You are viewing a plain text version of this content. The canonical link for it is here.
Posted to commits@lucenenet.apache.org by ni...@apache.org on 2020/08/24 21:19:40 UTC

[lucenenet] 08/09: Lucene.Net.ICU: Added locking to ThaiTokenizer to only allow a single thread to manipulate the BreakIterator at a time.

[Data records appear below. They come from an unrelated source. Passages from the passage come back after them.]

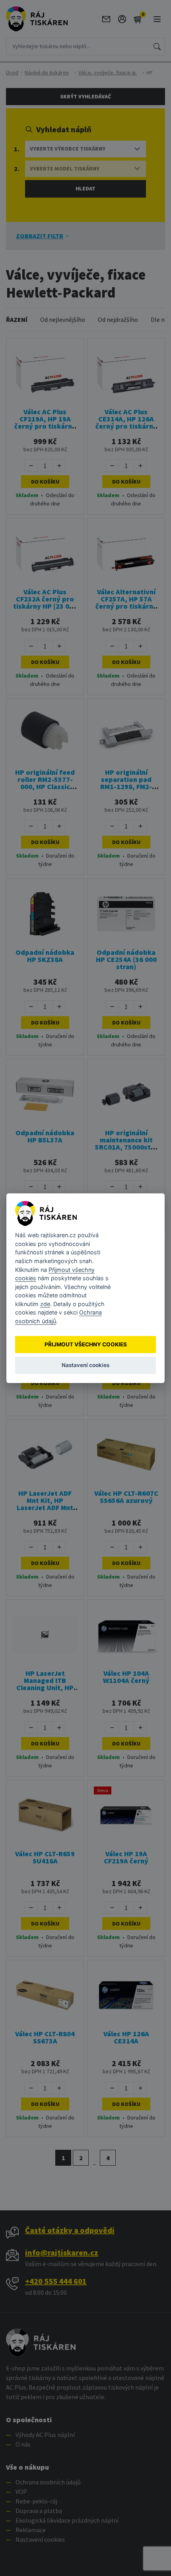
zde (45, 1304)
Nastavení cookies (85, 1365)
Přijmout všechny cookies (86, 1344)
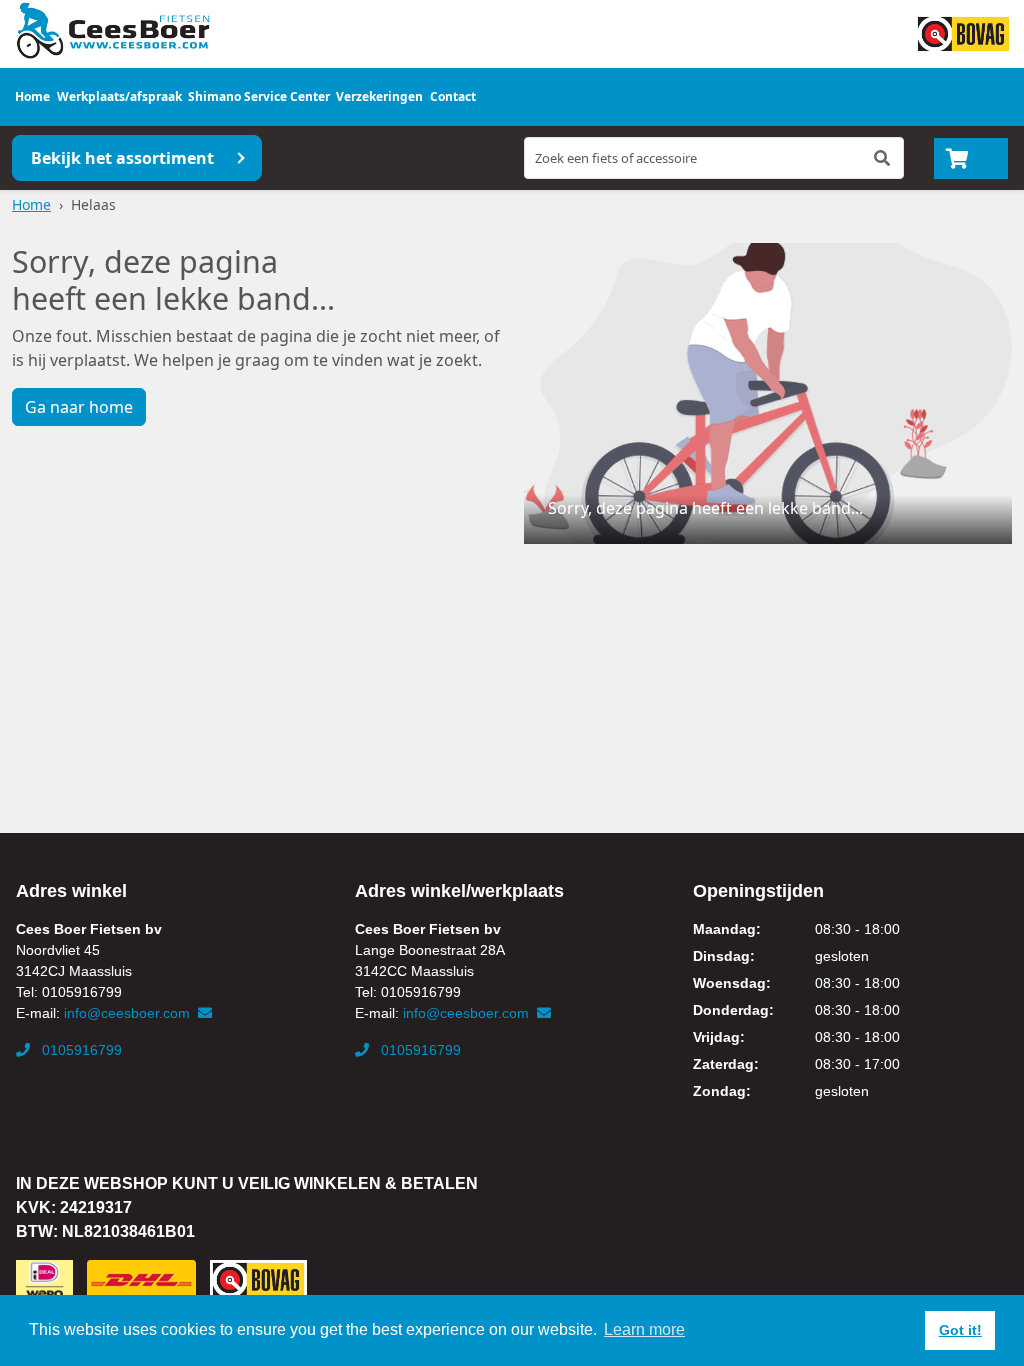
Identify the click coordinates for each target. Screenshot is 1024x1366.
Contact (453, 96)
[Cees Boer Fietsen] (113, 31)
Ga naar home (79, 407)
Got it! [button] (960, 1330)
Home (32, 96)
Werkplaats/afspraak (119, 96)
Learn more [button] (644, 1329)
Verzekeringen (379, 96)
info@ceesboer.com (129, 1013)
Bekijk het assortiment (122, 158)
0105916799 (80, 1050)
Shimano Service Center (259, 96)
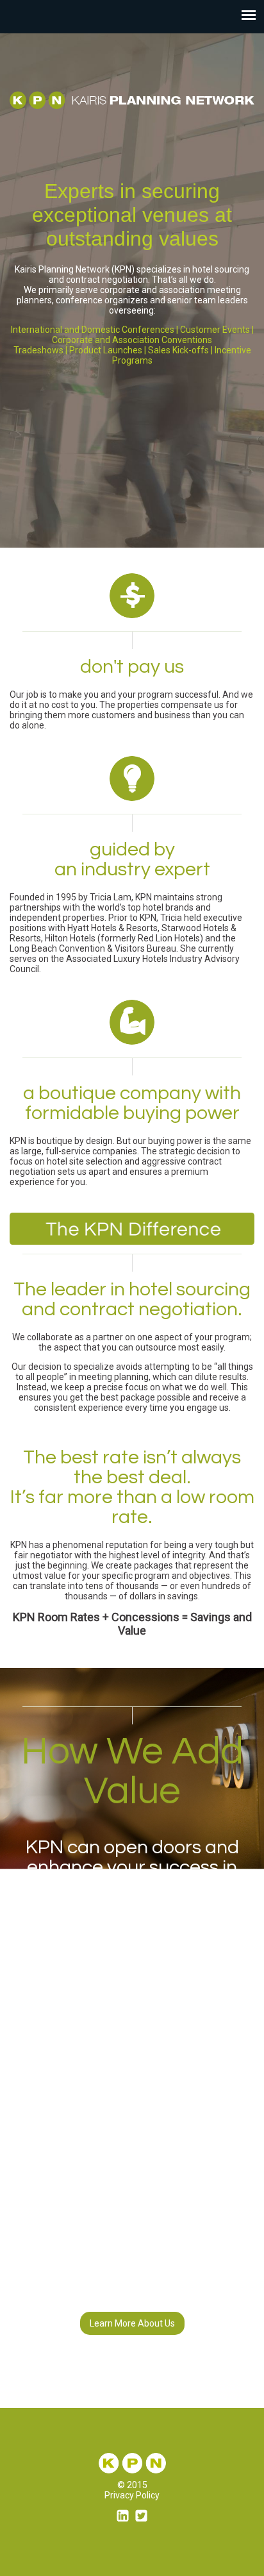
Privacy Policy (132, 2495)
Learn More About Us (132, 2323)
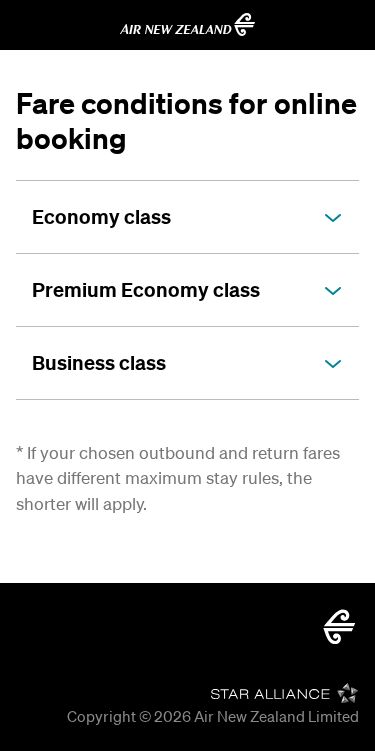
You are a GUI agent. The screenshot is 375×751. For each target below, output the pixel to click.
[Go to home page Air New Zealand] (188, 25)
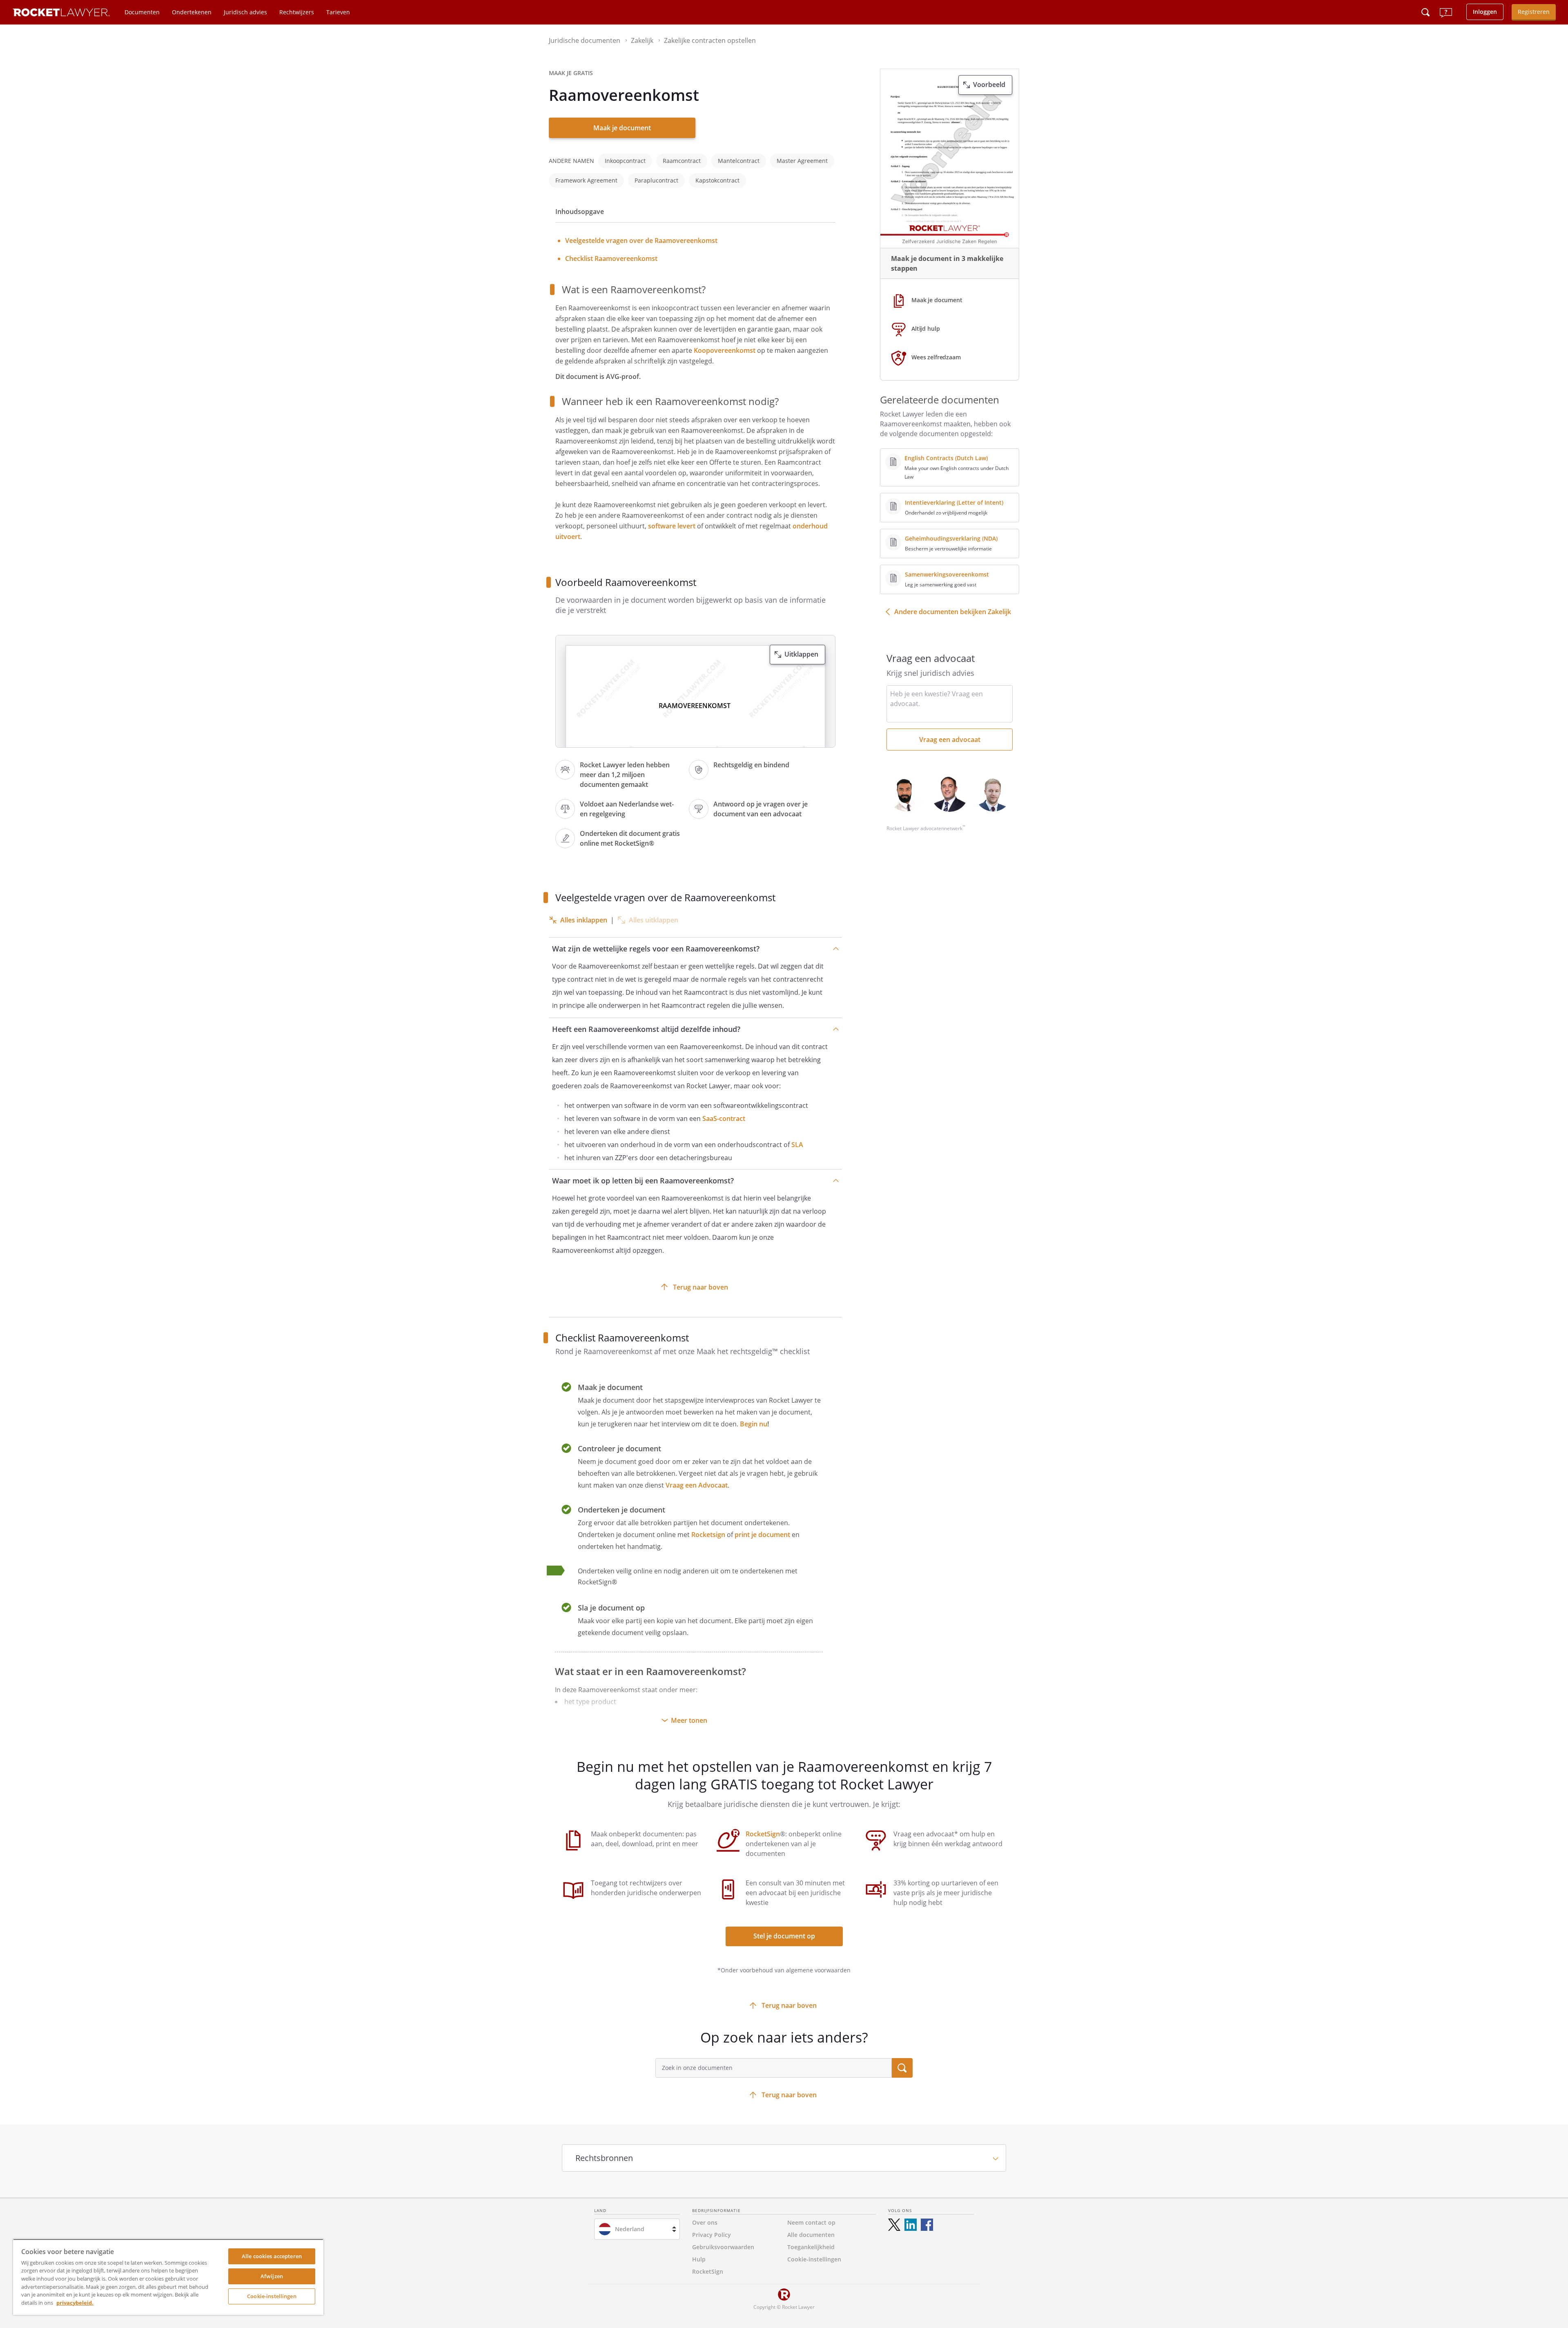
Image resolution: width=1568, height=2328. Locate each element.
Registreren (1534, 12)
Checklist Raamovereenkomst (611, 258)
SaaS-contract (724, 1118)
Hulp (699, 2259)
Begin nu (753, 1423)
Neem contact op (811, 2222)
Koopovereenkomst (724, 350)
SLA (797, 1144)
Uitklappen (801, 654)
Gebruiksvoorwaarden (723, 2247)
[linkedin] (910, 2225)
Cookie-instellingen (271, 2296)
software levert (671, 525)
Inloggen (1485, 12)
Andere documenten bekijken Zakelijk (952, 611)
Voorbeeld (989, 84)
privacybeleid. (75, 2302)
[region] (168, 2277)
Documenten (142, 12)
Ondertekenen (192, 12)
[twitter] (894, 2225)
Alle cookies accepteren (272, 2256)
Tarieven (338, 12)
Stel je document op (784, 1935)
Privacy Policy (711, 2235)
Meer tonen (689, 1720)
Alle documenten (811, 2235)
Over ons (704, 2222)
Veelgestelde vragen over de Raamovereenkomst (641, 240)
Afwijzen (272, 2276)
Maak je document (622, 127)
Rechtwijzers (296, 12)
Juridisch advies (245, 12)
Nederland (629, 2229)
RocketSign (763, 1833)
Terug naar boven (700, 1287)
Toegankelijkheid (811, 2247)
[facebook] (927, 2225)
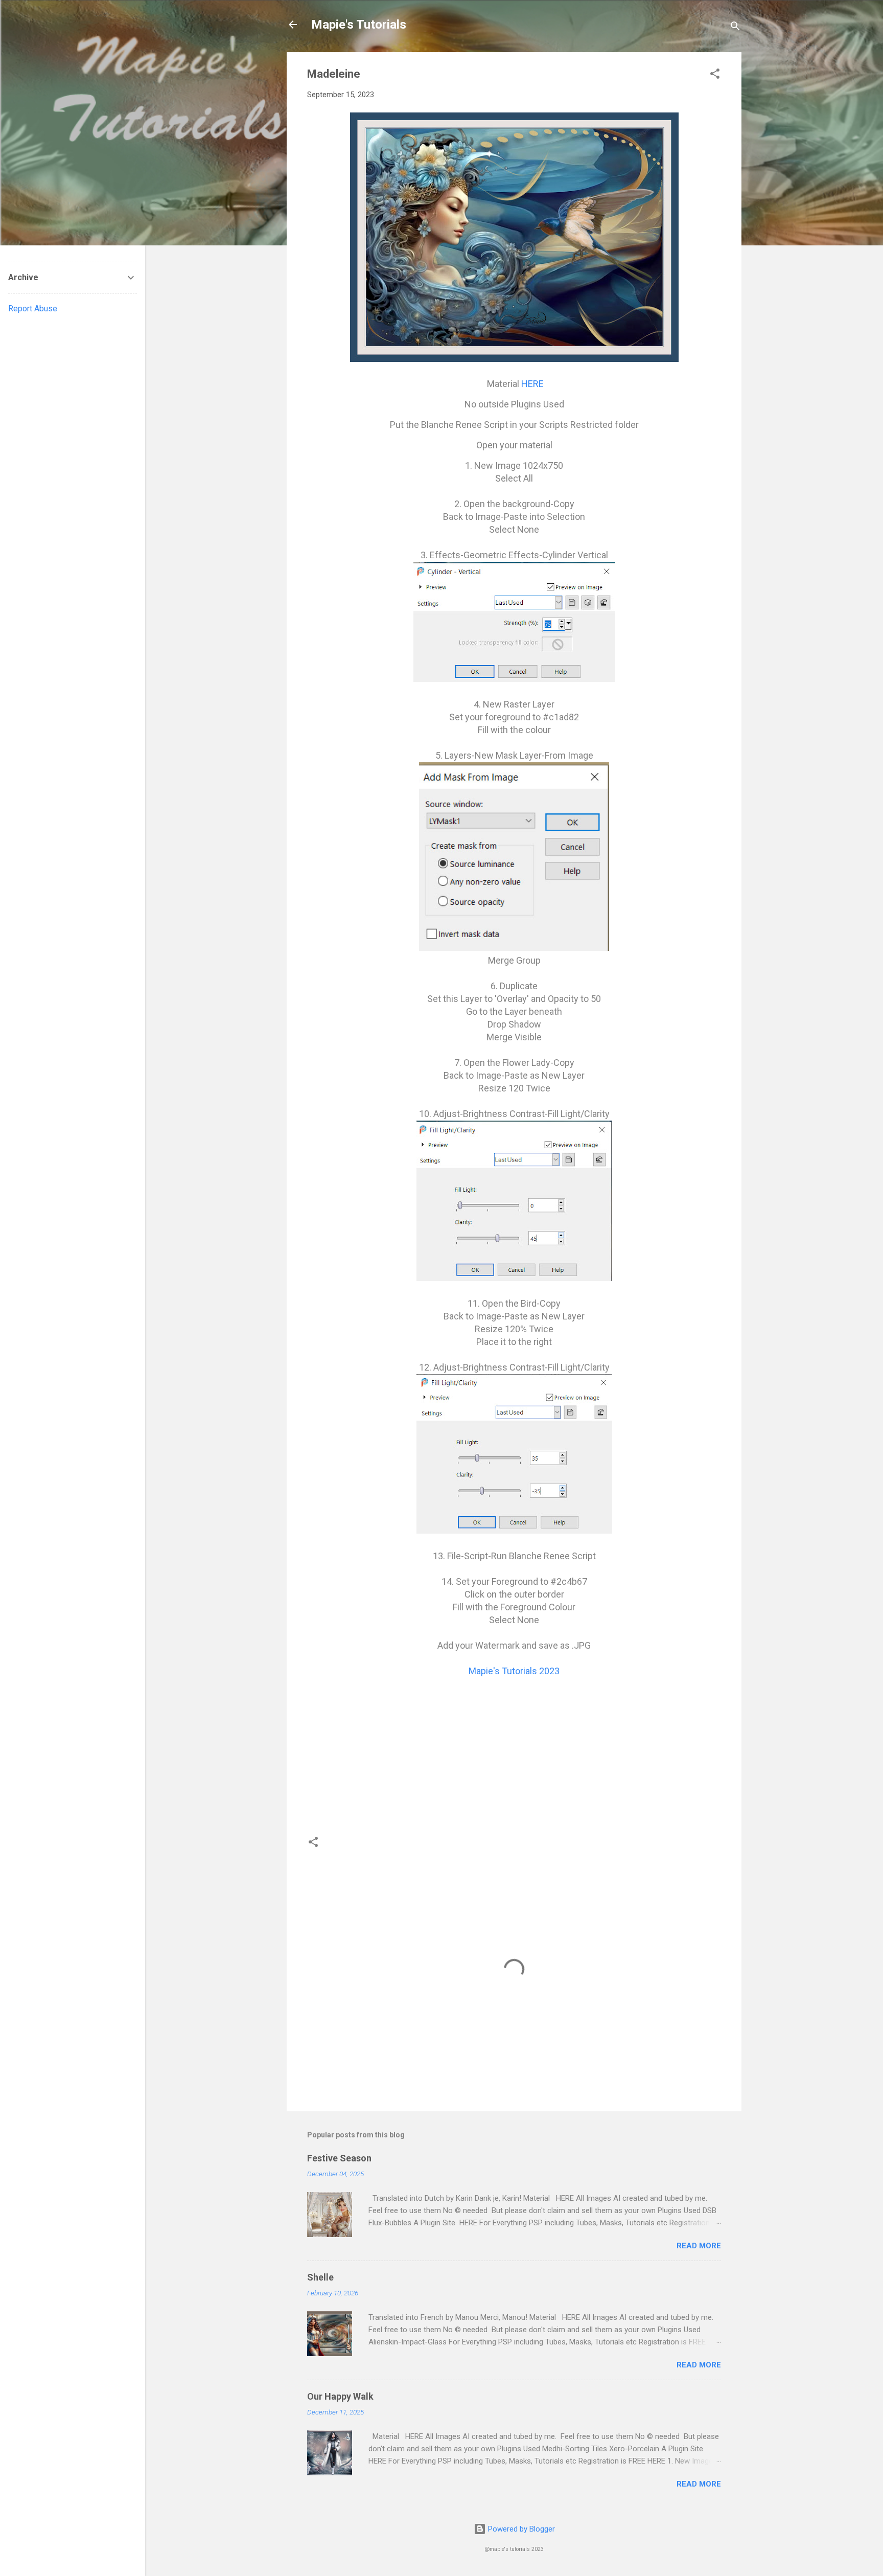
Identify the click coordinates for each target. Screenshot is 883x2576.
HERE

This helps, but is only a partial fix.

This is an automated email from the ASF dual-hosted git repository.

nightowl888 pushed a commit to branch master
in repository https://gitbox.apache.org/repos/asf/lucenenet.git

commit 5ff92583f219fa851375c9be12ae1b6bf52383c1
Author: Shad Storhaug <sh...@shadstorhaug.com>
AuthorDate: Mon Aug 24 15:09:37 2020 +0700

    Lucene.Net.ICU: Added locking to ThaiTokenizer to only allow a single thread to manipulate the BreakIterator at a time. This helps, but is only a partial fix.
---
 .../Analysis/Th/ThaiTokenizer.cs                   | 92 ++++++++++++++++------
 1 file changed, 66 insertions(+), 26 deletions(-)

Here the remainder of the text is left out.